Deep convolutional neural networks (CNNs) are successfully used in a number of applications. However, their storage and computational requirements have largely prevented their widespread use on mobile devices. Here we present a series of approaches for compressing and speeding up CNNs in the frequency domain, which focuses not only on smaller weights but on all the weights and their underlying connections.

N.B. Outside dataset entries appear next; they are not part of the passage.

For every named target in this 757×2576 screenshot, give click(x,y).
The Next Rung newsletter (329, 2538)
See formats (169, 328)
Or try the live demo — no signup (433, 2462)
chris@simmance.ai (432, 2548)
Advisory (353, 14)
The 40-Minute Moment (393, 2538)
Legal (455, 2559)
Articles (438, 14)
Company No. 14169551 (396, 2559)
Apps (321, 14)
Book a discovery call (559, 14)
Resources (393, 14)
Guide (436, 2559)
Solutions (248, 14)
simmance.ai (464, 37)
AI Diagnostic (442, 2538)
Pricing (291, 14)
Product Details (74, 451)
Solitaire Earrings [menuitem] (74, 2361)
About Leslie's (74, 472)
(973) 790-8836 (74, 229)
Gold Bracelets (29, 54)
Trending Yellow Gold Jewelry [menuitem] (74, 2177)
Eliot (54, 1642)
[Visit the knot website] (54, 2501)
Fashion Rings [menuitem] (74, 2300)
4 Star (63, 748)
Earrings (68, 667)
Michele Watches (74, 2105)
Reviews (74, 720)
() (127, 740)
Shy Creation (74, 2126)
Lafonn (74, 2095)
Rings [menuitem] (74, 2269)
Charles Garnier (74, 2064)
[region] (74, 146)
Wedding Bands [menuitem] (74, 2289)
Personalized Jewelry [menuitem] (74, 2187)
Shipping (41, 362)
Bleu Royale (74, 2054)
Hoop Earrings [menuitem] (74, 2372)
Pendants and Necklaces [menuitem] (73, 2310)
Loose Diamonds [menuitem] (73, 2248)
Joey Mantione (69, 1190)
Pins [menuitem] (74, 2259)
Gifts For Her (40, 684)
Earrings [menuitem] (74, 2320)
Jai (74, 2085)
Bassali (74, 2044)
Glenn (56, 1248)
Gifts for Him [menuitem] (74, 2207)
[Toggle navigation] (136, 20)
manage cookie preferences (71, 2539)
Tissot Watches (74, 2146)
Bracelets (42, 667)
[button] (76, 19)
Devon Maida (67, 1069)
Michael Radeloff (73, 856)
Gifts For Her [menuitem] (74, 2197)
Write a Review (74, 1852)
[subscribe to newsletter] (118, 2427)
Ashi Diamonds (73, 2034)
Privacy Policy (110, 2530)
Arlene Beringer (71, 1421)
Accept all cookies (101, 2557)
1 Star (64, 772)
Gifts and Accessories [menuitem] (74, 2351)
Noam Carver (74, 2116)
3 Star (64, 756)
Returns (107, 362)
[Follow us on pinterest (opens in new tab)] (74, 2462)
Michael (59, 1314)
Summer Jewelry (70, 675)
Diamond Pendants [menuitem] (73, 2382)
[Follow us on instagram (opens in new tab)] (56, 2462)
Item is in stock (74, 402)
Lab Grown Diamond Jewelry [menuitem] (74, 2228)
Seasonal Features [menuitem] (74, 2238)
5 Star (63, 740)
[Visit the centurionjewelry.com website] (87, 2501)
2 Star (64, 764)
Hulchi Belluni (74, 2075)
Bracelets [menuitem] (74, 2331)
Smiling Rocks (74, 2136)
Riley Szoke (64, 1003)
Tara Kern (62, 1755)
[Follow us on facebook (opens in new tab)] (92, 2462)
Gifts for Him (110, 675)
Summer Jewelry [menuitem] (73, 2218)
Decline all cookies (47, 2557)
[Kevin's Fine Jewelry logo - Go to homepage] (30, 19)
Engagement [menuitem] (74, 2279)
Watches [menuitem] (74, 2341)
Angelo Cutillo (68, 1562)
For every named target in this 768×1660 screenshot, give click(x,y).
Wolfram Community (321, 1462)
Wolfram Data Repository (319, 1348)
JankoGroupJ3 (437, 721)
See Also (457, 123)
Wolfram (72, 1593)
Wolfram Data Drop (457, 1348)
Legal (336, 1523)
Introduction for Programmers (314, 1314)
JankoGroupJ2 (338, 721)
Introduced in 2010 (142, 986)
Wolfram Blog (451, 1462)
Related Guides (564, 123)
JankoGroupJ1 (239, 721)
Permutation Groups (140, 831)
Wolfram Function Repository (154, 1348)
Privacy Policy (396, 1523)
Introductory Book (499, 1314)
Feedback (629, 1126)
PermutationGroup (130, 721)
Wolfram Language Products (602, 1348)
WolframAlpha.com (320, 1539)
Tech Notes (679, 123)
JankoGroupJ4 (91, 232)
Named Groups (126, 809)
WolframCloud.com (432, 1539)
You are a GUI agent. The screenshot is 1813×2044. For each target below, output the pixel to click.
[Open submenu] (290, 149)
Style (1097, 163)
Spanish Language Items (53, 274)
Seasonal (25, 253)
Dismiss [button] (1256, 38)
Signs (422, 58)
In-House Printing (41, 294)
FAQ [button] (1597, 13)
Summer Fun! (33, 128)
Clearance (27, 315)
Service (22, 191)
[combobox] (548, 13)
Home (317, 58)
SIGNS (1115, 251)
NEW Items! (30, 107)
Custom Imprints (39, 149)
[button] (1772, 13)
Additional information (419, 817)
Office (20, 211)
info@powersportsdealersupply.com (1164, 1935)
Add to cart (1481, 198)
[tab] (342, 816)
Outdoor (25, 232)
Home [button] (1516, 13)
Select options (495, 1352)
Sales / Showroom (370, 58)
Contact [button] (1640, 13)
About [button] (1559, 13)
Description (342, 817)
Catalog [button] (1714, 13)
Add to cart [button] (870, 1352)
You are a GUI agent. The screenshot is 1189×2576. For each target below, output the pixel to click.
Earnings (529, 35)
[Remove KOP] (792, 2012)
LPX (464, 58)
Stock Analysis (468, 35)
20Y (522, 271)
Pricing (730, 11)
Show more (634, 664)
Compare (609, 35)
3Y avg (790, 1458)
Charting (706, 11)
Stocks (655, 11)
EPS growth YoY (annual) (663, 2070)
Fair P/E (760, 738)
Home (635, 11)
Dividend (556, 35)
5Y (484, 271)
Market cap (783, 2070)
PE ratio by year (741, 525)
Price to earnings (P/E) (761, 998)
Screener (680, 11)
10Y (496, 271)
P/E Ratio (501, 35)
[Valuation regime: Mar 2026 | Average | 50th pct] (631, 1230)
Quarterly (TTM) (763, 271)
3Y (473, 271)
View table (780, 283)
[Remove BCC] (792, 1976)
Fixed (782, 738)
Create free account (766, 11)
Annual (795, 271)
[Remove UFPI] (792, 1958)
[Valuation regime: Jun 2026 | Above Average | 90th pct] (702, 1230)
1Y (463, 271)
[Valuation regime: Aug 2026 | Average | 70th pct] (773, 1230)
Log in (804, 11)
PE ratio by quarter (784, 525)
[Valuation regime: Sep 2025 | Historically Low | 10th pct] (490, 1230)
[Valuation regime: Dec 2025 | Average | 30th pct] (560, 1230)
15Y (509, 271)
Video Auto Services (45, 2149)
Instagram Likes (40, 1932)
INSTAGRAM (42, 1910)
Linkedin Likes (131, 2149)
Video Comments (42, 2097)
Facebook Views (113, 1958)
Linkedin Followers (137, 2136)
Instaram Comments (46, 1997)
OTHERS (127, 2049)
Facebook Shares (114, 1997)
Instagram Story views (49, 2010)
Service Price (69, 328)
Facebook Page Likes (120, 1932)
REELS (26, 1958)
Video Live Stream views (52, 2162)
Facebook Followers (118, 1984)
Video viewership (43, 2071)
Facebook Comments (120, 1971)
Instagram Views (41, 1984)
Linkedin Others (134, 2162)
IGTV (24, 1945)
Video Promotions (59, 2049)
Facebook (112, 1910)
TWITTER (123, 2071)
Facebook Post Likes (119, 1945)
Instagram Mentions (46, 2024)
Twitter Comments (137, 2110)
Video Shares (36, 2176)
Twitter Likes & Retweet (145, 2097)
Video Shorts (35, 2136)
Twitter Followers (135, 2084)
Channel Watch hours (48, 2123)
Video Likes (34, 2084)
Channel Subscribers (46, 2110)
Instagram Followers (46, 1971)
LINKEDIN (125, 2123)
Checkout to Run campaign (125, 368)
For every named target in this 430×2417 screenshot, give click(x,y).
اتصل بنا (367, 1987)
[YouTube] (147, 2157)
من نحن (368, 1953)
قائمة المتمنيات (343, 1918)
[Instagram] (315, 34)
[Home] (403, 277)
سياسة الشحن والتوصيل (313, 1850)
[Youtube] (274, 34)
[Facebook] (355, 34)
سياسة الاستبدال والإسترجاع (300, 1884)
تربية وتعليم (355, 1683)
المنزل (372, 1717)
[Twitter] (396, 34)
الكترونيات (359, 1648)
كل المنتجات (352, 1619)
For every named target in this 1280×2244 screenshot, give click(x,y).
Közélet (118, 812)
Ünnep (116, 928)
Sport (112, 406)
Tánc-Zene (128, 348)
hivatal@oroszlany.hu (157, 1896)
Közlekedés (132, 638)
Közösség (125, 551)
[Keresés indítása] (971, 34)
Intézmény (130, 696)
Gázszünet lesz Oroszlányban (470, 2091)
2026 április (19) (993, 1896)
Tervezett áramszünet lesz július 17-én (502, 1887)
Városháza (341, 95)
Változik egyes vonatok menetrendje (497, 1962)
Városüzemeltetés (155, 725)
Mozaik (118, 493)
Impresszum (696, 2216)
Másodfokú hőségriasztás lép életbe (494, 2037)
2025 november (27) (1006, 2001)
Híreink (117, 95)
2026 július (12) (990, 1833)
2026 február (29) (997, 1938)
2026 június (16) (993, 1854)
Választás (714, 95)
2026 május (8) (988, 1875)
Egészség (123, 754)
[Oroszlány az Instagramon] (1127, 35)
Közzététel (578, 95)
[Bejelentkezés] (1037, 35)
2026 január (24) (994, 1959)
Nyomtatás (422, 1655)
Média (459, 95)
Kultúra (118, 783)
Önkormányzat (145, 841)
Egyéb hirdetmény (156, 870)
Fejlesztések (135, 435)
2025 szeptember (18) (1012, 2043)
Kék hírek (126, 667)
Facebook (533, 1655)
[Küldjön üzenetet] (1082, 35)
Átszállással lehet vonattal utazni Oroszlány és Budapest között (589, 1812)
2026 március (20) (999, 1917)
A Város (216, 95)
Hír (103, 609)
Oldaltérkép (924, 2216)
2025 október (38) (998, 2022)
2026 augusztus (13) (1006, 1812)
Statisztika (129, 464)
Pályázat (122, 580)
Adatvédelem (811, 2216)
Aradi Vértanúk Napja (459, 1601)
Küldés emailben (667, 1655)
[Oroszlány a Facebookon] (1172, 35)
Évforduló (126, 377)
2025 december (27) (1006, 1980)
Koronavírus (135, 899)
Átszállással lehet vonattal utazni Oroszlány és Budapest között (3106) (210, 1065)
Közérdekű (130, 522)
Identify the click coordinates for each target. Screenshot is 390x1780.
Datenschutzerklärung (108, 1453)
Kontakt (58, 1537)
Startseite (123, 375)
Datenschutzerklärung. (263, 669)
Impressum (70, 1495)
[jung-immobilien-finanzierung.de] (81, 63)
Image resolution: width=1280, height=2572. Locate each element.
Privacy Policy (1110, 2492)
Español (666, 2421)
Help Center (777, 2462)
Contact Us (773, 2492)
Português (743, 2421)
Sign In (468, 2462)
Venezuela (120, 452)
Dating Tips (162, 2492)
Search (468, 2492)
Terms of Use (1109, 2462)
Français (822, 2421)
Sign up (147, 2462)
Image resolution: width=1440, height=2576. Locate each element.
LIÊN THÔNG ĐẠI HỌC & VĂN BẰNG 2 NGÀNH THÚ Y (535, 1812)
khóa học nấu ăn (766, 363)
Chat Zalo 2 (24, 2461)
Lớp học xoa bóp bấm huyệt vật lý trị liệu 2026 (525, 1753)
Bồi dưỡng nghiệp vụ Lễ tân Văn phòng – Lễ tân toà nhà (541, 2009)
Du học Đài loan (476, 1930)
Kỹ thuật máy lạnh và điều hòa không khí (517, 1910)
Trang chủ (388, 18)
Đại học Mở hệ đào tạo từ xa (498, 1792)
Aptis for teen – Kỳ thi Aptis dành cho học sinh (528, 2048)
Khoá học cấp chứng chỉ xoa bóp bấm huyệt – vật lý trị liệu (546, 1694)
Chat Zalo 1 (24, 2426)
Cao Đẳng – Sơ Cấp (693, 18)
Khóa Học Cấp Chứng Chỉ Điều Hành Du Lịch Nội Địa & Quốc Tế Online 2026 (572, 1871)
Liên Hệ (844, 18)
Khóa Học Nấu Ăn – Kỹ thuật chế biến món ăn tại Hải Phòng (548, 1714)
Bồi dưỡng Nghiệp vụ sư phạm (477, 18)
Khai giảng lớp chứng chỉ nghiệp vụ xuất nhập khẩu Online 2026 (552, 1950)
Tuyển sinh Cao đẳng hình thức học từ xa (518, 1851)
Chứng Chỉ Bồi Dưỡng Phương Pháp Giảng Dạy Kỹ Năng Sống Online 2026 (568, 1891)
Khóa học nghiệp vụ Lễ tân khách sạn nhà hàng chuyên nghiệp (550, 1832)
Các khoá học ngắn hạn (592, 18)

By treating convolution filters as images, we decompose their representations in the frequency domain as common parts (i.e., cluster centers) shared by other similar filters and their individual private parts (i.e., individual residuals). A large number of low-energy frequency coefficients in both parts can be discarded to produce high compression without significantly compression romising accuracy. Furthermore, we explore a data-driven method for removing redundancies in both spatial and frequency domains, which allows us to discard more useless weights by keeping similar accuracies. After obtaining the optimal sparse CNN in the frequency domain, we relax the computational burden of convolution operations in CNNs by linearly combining the convolution responses of discrete cosine transform (DCT) bases. The compression and speed-up ratios of the proposed algorithm are thoroughly analyzed and evaluated on benchmark image datasets to demonstrate its superiority over state-of-the-art methods.
深度卷积神经网络(CNNs)在许多应用中都得到了成功的应用。然而,其存储和计算需求在很大程度上阻止了它们在移动设备上的广泛应用。在这里,我们提出了一系列在频域中压缩和加速 CNN 的方法,这些方法不仅关注较小的权重,还关注所有的权重及其基础连接。通过将卷积滤波器视为图像,我们将它们在频域中的表示分解为常见部分(即,其他类似滤波器共享的聚类中心)和它们各自的私有部分(即,个体残差)。这两部分中大量的低能量频域系数可以被丢弃,从而在不显著降低精度的情况下实现高压缩率。此外,我们还探索了一种在空间域和频域中去除冗余的基于数据的方法,该方法通过保持相似的精度,允许我们丢弃更多无用的权重。在获得最优的频域稀疏 CNN 后,我们通过线性组合离散余弦变换(DCT)基的卷积响应,来减轻 CNN 中卷积操作的计算负担。该算法的压缩比和加速比在基准图像数据集上进行了深入的分析和评估,以证明其优于最先进的方法。